_Requirement_
Reproduce exactly the run of lines that begins with the one containing "Where should I" and ends with the last line of the records, omitting pictures.

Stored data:
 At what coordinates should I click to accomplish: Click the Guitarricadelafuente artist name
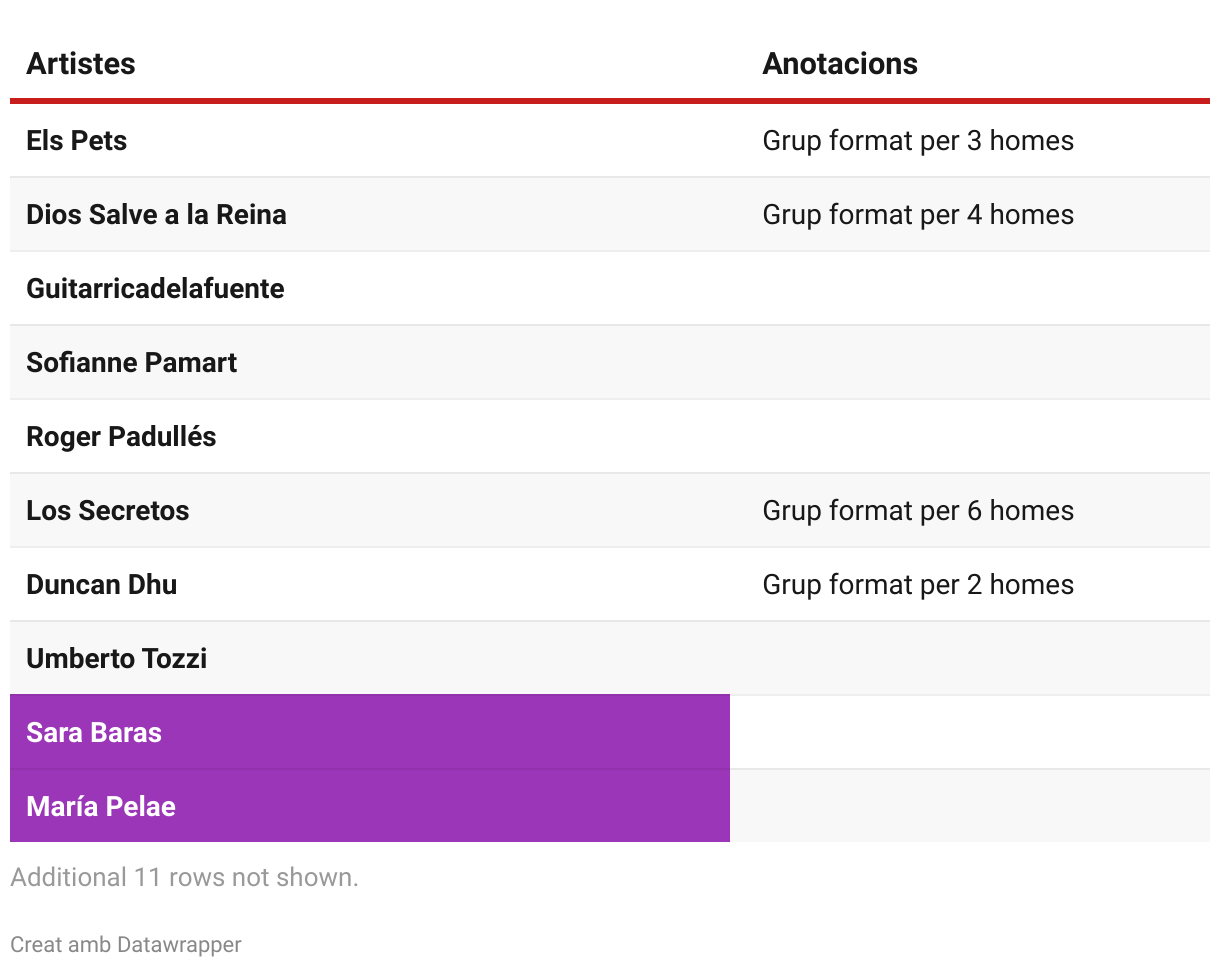click(155, 289)
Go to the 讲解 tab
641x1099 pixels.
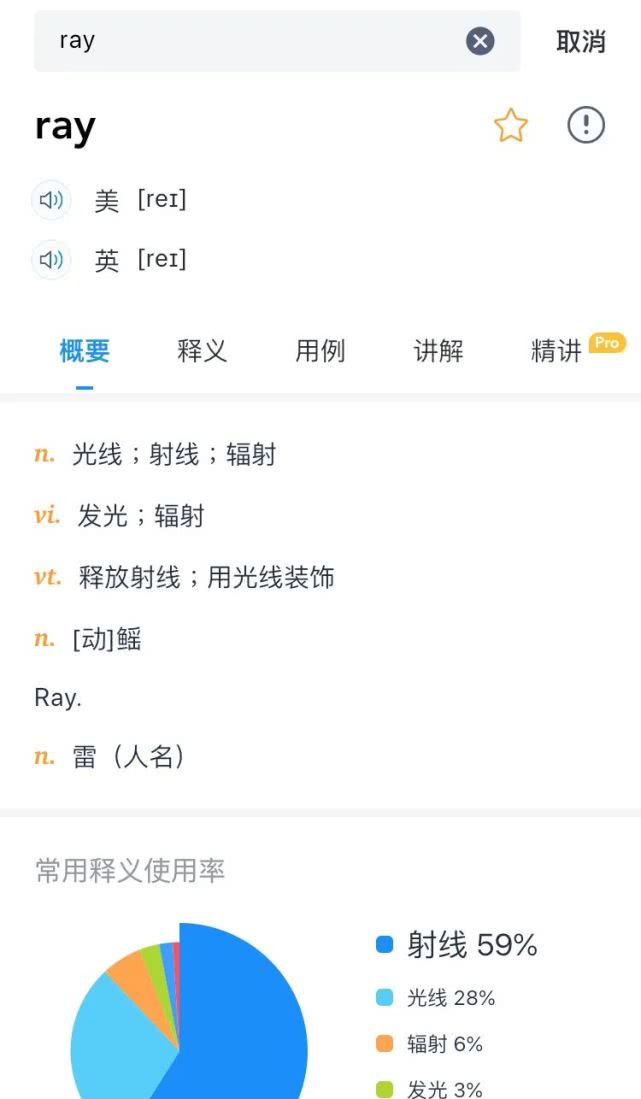tap(438, 351)
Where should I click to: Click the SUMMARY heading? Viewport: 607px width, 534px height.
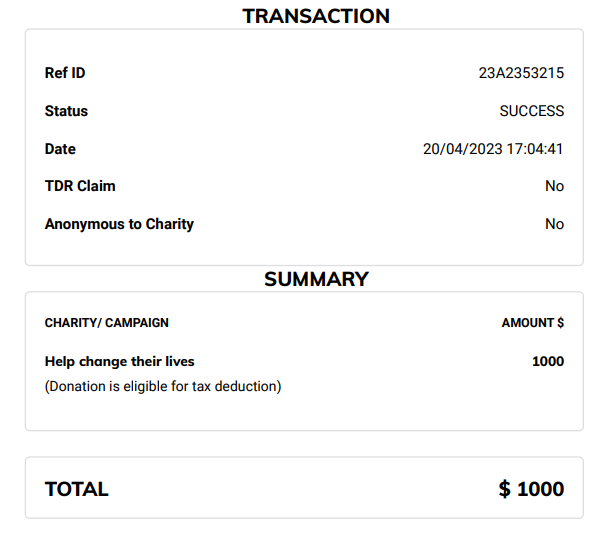click(316, 279)
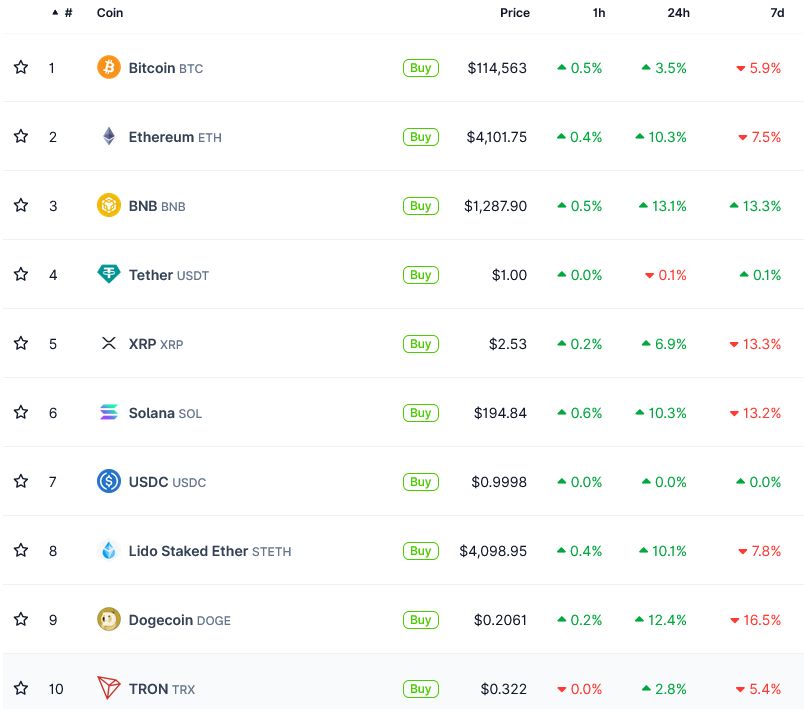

_Written response_
Where should I click to: Click the SUMMARY heading? Viewport: 607px width, 534px height.
click(316, 279)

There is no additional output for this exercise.